Essentially, we have an IKE Gateway and IPSec tunnel set up that terminates to another PAN appliance. Let's say we are Company A and they are Company B.
IKEv1 Gateway set up between Company A (69.0.0.1) and Company B (167.0.0.1). This comes up successfully.
There are proxy-IDs set up for this tunnel and the local addreses for these are actually a subnet that we NAT our internal nodes to.
IPSec tunnel (interface tunnel.1) with proxy-ID local address of 10.218.0.0/29 and remote address of 10.252.0.1/32.
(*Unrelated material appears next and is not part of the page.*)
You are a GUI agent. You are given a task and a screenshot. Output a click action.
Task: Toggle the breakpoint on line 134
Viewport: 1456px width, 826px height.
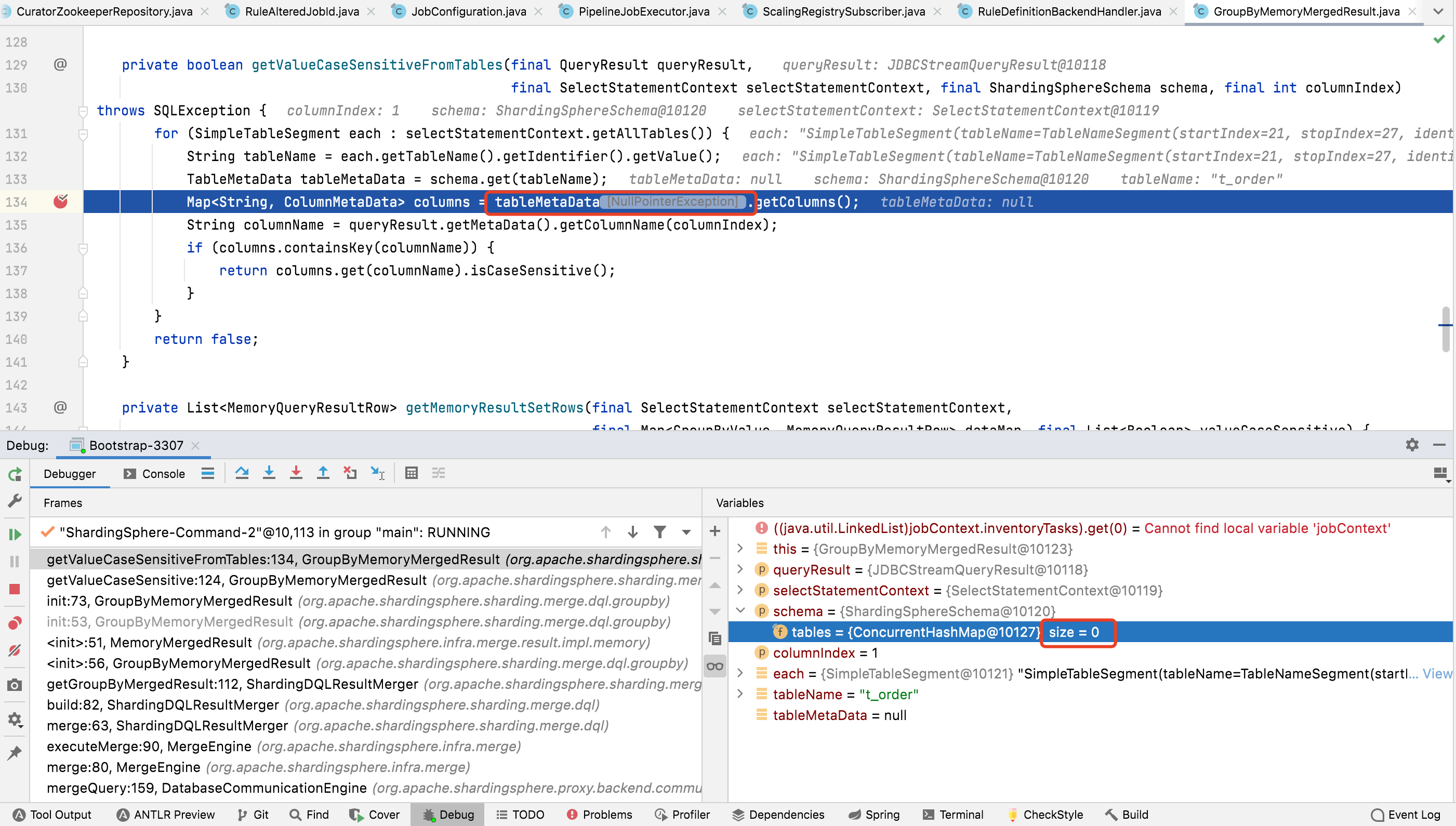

We have static routes on our side that forward traffic destined for the far-side internal IP of 10.252.0.1 through the tunnel interface. We recently brought up a new node (10.1.1.3) that needs to communicate with Company B's node of 10.252.0.1 but did not have a NAT for this initially (ie. NAT'ing 10.1.1.3 to fall within the local proxy-ID subnet, say, 10.218.0.3). Our traffic logs showed that 10.1.1.3 was indeed sending traffic (sent bytes) over the tunnel, even though it didn't match any local proxy-ID, but was not receiving any reply traffic from 10.218.0.3 (received bytes). Company B's logs showed that they were receiving our traffic over the tunnel and were replying, we just weren't "receiving" it.
The fix for this, which thankfully I figured out rather quickly, was that we were missing a NAT. Once I set up a bidirectional NAT for 10.1.1.3 to 10.218.0.3, we started "receiving" their traffic as shown in 'received bytes'. This was the only change made on both sides in order to resolve this issue. It seems that we were dropping their traffic since it was not matching any proxy-IDs and hence logs showed no received bytes, at least, that's my current assumption/understanding.
So my main question is, if proxy-IDs determine what traffic is 'allowed' over the tunnel and must match exactly on both sides, why is it that our traffic from 10.1.1.3 was indeed being sent and received while their traffic was being sent and dropped on our end?
I expected that since our traffic didn't match any proxy-IDs (on the local address), our sent traffic would be dropped and they should not have seen anything coming in.